What is expected:
Among the lines of the records below, copy those that hold the word "Expand".

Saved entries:
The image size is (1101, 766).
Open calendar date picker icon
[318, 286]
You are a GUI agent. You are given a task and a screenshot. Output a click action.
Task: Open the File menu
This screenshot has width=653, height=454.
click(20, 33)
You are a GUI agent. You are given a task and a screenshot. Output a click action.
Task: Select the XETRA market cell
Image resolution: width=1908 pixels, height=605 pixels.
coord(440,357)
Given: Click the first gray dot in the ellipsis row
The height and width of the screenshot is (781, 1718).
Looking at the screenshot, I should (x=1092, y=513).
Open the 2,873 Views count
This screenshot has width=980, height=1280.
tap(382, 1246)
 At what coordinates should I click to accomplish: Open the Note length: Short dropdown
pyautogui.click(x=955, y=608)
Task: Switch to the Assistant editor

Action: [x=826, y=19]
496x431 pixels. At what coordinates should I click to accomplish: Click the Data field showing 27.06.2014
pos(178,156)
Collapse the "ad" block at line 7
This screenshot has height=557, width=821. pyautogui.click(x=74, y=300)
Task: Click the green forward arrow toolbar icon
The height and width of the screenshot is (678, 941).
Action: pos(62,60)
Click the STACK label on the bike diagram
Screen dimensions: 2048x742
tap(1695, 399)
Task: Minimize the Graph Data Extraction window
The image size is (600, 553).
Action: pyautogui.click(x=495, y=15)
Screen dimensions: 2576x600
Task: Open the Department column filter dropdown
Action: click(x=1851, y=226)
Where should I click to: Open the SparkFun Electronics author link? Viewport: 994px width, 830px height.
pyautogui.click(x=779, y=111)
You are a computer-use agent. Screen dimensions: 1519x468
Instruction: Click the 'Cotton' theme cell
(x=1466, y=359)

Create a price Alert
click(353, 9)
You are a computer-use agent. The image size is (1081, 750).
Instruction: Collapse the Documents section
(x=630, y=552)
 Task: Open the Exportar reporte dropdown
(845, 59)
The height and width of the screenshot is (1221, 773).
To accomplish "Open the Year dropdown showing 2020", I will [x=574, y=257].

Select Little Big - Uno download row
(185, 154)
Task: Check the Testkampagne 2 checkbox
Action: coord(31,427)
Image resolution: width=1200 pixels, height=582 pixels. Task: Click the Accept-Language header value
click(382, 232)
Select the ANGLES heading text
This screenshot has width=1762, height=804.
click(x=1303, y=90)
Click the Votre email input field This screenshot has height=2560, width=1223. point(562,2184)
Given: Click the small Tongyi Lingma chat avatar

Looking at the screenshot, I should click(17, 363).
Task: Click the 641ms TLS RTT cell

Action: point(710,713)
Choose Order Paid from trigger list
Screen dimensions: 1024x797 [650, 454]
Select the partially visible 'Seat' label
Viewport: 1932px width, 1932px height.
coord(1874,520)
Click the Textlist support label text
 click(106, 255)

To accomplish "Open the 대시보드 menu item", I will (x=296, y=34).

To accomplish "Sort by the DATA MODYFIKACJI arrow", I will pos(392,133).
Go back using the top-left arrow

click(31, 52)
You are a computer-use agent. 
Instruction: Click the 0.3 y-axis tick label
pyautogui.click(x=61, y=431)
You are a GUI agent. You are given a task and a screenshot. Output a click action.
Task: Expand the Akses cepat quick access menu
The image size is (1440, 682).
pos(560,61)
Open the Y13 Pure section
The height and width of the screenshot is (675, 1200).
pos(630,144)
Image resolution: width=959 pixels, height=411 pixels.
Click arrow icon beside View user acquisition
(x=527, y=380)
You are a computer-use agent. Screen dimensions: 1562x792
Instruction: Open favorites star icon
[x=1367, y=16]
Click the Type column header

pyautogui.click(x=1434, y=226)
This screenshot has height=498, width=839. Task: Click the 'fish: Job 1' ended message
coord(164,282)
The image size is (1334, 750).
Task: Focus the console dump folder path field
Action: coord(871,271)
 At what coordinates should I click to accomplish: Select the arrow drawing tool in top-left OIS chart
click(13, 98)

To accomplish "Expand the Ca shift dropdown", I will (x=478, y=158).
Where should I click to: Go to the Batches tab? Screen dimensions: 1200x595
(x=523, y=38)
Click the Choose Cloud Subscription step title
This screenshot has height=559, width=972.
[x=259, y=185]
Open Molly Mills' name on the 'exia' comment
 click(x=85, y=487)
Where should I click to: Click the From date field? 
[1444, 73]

Task result:
Task: Expand the Akses cepat quick access menu
To accomplish "Expand the Ca shift dropdown", I will (x=478, y=158).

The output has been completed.